■ **EXERCISE DESCRIPTION**:
The response must contain every line below in which "tree" appears.

___ INPUT FOR THIS TASK

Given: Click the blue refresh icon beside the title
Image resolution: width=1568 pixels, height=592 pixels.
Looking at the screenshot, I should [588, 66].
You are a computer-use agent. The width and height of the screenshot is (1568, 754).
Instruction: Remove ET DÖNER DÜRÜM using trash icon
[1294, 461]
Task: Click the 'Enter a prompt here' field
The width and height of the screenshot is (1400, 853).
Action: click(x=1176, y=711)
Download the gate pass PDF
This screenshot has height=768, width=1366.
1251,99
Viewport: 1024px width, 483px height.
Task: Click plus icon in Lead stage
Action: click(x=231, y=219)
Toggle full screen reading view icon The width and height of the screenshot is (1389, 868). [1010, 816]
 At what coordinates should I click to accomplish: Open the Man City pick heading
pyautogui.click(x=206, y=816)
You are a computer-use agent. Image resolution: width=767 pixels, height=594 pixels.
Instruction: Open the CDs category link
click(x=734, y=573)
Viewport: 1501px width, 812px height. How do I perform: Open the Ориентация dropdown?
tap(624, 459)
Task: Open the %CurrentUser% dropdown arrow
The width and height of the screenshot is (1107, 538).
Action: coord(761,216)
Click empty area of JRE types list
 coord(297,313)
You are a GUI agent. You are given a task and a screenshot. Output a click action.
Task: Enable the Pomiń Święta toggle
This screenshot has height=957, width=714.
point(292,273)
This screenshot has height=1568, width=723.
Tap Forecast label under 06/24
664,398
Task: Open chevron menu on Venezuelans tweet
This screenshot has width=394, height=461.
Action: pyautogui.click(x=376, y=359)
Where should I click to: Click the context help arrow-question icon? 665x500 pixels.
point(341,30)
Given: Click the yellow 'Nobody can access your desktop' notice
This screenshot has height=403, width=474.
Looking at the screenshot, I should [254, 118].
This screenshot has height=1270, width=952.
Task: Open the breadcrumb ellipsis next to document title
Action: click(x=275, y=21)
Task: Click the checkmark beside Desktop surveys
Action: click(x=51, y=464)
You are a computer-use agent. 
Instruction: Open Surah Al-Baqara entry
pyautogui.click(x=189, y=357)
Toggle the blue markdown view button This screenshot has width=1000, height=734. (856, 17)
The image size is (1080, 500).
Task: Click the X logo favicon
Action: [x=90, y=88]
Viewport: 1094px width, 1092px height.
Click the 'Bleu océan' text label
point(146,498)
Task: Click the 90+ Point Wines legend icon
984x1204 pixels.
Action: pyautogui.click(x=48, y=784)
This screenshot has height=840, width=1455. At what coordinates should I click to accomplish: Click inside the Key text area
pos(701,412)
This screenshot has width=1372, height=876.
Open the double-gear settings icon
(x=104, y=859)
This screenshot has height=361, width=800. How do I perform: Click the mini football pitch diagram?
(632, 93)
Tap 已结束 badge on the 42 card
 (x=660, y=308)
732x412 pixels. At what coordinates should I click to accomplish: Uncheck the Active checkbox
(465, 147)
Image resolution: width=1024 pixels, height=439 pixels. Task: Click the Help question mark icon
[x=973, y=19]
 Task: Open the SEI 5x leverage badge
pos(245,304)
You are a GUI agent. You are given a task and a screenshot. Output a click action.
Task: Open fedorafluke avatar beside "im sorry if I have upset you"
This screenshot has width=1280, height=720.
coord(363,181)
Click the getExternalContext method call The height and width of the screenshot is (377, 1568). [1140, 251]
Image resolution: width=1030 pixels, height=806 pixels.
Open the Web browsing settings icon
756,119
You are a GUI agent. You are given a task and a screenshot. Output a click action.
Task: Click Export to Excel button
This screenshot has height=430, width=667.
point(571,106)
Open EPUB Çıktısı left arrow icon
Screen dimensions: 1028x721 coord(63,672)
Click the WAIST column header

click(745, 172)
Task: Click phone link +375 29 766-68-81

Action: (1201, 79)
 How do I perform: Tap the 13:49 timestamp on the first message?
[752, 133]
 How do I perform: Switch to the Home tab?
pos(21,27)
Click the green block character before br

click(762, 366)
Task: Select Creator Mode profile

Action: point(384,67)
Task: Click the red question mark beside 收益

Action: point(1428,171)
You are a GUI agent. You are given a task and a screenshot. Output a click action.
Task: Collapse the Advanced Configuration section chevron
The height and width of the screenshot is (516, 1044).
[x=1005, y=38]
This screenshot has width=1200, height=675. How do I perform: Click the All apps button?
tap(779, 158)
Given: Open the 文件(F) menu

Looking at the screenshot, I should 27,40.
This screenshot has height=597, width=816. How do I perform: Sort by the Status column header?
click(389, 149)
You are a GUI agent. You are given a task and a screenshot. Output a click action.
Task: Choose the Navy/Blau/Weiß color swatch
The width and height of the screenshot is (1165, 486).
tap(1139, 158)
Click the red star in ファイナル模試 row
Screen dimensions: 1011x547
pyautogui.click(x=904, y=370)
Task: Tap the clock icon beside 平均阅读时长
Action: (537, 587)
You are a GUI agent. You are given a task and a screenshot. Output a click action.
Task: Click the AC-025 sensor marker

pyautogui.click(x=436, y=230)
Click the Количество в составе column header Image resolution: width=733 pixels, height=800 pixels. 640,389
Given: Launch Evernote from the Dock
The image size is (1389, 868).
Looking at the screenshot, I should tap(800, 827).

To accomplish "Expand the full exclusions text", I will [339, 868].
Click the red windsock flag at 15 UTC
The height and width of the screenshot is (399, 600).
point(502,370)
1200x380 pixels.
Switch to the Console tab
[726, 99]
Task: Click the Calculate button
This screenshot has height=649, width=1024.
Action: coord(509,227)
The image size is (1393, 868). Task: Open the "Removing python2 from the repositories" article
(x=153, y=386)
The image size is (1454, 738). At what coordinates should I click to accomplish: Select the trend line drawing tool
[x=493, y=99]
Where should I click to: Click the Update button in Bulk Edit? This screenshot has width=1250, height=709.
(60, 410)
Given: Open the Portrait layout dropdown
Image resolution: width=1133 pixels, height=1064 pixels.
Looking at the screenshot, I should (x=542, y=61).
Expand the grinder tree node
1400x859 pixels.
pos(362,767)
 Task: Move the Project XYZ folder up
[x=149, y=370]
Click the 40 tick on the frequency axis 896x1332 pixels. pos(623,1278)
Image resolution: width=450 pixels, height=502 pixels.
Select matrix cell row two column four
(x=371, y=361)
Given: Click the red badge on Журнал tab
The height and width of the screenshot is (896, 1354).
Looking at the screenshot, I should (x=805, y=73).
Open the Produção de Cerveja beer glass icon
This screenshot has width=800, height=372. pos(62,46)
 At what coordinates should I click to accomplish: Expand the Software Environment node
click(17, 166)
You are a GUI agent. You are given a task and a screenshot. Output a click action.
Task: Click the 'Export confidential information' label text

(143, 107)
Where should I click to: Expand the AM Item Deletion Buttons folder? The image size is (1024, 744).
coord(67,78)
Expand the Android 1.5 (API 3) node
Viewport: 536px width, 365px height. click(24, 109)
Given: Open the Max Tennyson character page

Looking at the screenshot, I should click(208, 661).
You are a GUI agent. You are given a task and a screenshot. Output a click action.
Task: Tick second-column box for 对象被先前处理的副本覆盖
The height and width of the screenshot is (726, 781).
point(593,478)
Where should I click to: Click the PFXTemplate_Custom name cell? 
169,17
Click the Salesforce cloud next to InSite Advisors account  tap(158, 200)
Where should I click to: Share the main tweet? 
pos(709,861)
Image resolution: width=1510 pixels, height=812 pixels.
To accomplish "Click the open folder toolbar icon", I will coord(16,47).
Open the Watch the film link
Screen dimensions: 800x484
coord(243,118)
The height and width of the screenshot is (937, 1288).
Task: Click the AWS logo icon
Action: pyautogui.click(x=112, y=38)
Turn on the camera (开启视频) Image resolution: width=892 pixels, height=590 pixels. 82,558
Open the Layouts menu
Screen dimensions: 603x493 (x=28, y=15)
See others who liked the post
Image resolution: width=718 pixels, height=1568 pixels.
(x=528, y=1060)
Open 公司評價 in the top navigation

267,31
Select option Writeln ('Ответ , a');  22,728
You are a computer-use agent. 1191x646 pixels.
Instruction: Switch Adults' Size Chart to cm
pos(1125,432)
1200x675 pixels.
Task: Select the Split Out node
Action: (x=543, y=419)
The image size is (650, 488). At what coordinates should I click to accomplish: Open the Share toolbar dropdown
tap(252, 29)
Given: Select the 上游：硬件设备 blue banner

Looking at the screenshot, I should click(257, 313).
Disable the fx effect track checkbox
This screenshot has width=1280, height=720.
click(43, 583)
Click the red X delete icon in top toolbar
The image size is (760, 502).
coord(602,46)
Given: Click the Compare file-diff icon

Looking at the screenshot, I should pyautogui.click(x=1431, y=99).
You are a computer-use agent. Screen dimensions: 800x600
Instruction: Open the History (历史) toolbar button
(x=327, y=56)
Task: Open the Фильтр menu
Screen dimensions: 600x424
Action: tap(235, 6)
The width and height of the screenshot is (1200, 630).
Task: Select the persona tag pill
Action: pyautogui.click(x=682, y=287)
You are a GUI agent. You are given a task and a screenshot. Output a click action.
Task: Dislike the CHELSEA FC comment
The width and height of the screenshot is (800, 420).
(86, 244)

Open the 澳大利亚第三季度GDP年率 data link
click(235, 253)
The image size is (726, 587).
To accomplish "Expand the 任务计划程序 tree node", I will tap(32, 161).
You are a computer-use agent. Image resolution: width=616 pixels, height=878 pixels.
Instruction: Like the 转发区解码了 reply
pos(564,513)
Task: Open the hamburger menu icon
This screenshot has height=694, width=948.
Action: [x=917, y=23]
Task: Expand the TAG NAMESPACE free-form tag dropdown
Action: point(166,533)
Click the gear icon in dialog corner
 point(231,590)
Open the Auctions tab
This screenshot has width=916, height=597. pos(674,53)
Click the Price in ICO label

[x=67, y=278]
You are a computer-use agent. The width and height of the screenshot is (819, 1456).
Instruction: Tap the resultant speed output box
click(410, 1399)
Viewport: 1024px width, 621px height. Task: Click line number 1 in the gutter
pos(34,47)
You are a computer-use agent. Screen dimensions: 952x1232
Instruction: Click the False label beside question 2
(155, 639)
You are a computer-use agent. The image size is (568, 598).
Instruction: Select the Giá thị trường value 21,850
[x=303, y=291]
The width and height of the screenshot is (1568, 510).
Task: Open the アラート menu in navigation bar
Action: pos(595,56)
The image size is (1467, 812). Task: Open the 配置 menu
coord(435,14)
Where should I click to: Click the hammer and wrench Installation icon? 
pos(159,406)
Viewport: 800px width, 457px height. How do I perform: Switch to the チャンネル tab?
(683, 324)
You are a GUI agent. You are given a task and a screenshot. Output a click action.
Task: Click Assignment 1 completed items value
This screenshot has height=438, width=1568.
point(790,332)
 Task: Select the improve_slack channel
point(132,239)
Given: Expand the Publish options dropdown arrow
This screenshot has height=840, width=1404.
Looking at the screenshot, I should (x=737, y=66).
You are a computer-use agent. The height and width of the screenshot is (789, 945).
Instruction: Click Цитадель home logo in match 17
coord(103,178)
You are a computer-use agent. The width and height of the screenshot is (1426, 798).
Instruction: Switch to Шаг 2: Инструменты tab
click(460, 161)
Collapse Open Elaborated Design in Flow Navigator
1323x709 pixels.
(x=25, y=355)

______

■ **SOLUTION TO THE PROBLEM**:
Expand the grinder tree node
To accomplish "Expand the 任务计划程序 tree node", I will tap(32, 161).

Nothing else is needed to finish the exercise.